Hoy me dirijo a Vd. que se ha decidido por una firma ligera, de trazos escuetos, ágil y de poca envergadura; que prefiere no plasmar su nombre, representándolo o sustituyéndolo por unas líneas que, sin duda, realiza sin esfuerzo porque su escaso recorrido le permite firmar más y más deprisa.

Después me dirigiré a Vd. que complica los trazos de su firma sin escatimar tiempo ni esfuerzo, y más tarde, a Vd. que realiza una firma sencilla, con su nombre y poca rúbrica.

Entiendo, por supuesto,  que cuando es obligado realizar muchas firmas en poco tiempo, se hace necesario acortar el trazado, simplificando al máximo en pro de la celeridad.  Sin embargo, le sugiero que cuando esté realizando (posiblemente de forma automática) esas líneas informales, ágiles, despreocupadas, se detenga un momento y piense:

¿Cuántos ensayos necesitará alguien que lo pretenda para reproducir estos rasgos? ¿Y cuán hábil ha de ser?

¿Qué importancia tiene el contenido del documento que yo estoy rubricando y, por tanto, asumiendo?

¿Podré yo reconocer posteriormente mi firma ante otra igual no realizada por mí? ¿Y podrá el cajero del banco? ¿Y mi secretaria?… ¿Y un perito calígrafo podrá determinar si ésta es auténtica o falsa?

Es Vd. quien decide la importancia que tiene su firma, quien la diseña, establece libremente los simbolismos de cada trazo y quien tiene que identificarse con ella, porque su firma le identifica, le representa.  Cuando alguien la ve, “lee” o “reconoce” su sello, su nombre, su imagen, piensa en Vd. y le recuerda.

Y nosotros le recordamos que quien firma, asume lo rubricado, hasta el extremo de lo obligado.  Se trata de un “ente” con relevancia jurídica.

Y ahora, ¿sigue pensando que esas someras líneas son suficientes para tanto? O empieza a pensar que su firma se merece un poco más, como por ejemplo, su nombre.
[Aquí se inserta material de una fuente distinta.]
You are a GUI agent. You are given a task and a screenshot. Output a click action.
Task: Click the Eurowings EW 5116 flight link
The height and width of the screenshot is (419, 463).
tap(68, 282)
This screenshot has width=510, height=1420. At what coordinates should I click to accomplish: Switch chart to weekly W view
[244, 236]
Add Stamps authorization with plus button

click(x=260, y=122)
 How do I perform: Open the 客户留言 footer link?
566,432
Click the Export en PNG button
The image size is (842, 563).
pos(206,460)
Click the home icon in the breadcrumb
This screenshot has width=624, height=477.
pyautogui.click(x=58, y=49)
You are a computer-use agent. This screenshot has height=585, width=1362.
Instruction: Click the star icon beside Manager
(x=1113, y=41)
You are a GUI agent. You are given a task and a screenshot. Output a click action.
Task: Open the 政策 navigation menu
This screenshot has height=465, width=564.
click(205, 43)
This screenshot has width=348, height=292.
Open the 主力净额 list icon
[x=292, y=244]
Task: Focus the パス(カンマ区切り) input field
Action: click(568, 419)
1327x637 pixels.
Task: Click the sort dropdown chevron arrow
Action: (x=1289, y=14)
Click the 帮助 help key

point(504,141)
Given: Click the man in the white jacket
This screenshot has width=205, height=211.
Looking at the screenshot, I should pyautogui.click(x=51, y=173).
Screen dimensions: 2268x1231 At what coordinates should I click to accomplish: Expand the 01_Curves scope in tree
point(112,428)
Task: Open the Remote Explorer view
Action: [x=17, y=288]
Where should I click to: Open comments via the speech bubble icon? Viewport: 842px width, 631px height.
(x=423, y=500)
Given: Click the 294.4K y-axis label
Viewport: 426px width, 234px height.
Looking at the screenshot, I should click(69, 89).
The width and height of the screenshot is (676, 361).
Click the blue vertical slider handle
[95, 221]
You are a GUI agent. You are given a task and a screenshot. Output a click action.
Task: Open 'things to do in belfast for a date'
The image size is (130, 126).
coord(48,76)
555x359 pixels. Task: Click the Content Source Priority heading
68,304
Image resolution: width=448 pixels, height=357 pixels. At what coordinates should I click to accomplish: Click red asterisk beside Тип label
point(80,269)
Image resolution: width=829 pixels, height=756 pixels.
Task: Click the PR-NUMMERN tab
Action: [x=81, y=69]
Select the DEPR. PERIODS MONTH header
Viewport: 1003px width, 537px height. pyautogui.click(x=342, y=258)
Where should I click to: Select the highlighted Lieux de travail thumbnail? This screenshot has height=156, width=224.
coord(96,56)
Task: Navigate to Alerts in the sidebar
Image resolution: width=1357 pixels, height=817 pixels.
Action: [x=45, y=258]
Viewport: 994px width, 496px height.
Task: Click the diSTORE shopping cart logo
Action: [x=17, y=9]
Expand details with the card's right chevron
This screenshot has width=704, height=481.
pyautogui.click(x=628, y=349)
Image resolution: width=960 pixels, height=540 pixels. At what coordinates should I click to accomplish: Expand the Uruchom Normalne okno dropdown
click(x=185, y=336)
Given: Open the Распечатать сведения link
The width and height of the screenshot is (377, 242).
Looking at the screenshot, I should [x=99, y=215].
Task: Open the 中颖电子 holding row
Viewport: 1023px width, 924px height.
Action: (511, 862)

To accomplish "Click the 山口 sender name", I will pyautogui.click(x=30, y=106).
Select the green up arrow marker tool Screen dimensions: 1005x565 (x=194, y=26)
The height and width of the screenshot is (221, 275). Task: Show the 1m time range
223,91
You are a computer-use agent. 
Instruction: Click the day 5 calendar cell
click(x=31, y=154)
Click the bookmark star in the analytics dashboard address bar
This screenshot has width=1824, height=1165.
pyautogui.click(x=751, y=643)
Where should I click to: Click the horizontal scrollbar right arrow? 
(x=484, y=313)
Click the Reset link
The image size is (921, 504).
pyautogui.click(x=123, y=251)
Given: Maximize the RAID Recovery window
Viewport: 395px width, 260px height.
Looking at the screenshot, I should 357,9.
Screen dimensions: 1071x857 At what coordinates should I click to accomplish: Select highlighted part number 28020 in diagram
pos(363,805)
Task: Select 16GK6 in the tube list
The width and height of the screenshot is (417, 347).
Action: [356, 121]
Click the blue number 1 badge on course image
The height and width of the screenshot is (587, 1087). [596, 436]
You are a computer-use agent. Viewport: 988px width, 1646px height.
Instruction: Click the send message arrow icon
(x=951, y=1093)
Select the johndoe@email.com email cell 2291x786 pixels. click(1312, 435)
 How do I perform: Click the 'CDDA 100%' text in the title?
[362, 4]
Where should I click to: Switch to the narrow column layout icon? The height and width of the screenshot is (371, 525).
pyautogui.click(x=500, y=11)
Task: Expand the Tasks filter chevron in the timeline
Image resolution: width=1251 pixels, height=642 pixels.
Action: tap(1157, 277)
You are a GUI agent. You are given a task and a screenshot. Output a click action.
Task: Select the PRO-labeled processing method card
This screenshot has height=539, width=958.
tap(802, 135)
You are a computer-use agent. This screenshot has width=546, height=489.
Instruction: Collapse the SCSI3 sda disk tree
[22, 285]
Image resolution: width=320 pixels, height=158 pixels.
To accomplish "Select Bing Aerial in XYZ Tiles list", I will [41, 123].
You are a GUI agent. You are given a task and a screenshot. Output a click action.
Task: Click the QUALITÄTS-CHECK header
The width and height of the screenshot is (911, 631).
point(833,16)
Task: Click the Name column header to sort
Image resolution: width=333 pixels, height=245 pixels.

Si su firma, por el contrario, nunca tiene fin, y se recrea realizando trazos, unos curvos, otros angulosos, otros que envuelven a los demás y por fin los que tapan a todos, tras unas elaboradas letras que quedaron ya perdidas (casi olvidadas) bajo esa “tela de araña”, ahora vamos a hablar de ella.

Posiblemente, ésta sea la firma que a Vd. le gusta realizar y sea producto de un razonamiento que le llevó exactamente a este diseño porque así lo decidió.  Pero, puede no ser así, y tal vez, con más o menos agrado, se encuentre atrapado dentro de ella sin saber muy bien como librarse de ese entramado de rasgos.

Sea como sea, no está demás conocer algo más sobre ella.  Piense que cuando Vd. escribe su nombre, está mostrando a su representante, luego… primero se concede el privilegio de “estar presente” y todo trazo que se incorpore después, se va aplicando sobre él, es decir, sobre Vd.

Así, puede tacharse (como si se autocensurase), envolverse (como si se protegiese), encuadrarse (como si se limitase), adornarse (como si se maquillase), subrayarse (como si se ensalzase), y quien sabe cuántas cosas más.  Pero ¿de cuántas ellas es Vd. consciente? ¡Caramba qué importancia tiene su firma!

Y, si su firma se realiza con un nombre claro y legible, con su personal estilo, por supuesto, donde puede identificarse su autor sin dificultad (porque se lee y porque no se tacha u oculta), ésta será quien le represente. ¿Algo de rúbrica?  Bien.  La rúbrica es un complemento que acompaña al nombre, donde éste pueda apoyarse y si no es demasiado amplia o complicada y, sobre todo, si no lo tacha, estaremos ante una firma libre que mucho nos dirá de su autor.